Another adaptogen that is a great herb for stress management is called holy basil. This is one of my favorite adaptogens. Studies have shown that people who take this Ayurvedic herb regularly experience less anxiety, stress, and depression (4). Holy basil can be consumed as a tea or tincture and is widely available in most health food stores.
Adaptogens are great tools to help us modulate our stress response and therefore our inflammatory response. One of the things I love about them is that you can add adaptogenic herbs and adaptogenic mushrooms to your meals to make them part of your daily ritual.
And we don’t want to forget that the biggest thing we can do is to reduce our stress levels build daily rituals that help sustain us and build resilience. That’s what Total Reset is all about. So make sure you take the time to tune in each day to your yoga practice before going about the rest of the day.
Dr. Will Cole is a leading expert in functional medicine who consults people all over the world via webcam, founded one of the world’s first functional medicine telemedicine centers.
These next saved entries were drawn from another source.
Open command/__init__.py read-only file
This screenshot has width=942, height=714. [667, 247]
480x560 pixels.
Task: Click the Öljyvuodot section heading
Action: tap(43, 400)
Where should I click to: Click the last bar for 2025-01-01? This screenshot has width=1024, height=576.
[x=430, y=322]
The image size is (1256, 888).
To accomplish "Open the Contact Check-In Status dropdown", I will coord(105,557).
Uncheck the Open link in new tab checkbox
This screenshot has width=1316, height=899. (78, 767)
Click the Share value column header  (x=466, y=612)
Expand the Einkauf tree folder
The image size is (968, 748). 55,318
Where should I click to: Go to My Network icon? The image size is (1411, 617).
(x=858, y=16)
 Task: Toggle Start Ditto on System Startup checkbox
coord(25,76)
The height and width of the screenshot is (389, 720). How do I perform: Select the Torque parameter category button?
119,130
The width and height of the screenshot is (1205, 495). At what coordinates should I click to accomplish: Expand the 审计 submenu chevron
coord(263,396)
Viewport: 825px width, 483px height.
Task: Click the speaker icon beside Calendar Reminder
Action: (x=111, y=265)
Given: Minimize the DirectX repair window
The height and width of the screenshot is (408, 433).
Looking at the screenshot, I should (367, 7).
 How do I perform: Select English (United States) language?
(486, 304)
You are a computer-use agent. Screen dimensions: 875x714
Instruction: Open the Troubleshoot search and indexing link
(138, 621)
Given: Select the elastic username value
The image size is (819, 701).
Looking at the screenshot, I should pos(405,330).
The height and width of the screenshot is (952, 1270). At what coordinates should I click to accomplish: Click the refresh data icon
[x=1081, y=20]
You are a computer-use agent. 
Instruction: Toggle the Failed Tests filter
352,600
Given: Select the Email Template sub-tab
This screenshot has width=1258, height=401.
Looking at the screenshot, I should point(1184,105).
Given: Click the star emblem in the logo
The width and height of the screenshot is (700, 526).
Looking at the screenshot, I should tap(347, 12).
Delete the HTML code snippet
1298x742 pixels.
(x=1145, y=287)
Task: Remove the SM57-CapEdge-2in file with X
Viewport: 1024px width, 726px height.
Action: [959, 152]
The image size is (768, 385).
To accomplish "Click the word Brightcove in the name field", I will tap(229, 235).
Named one of the top 50 functional and integrative physicians in the country, Cole specializes in the clinical investigation of the underlying drivers of chronic disease and adapting a functional medicine approach to thyroid issues, autoimmune conditions, hormonal imbalances, digestive disorders, and brain issues.
He is the host of the popular podcast “The Art of Being Healthy” and the author of the bestselling The Ketotarian, The Inflammation Spectrum, and the New York Times bestselling Intuitive Fasting, as well as the brand new Sensory sensations.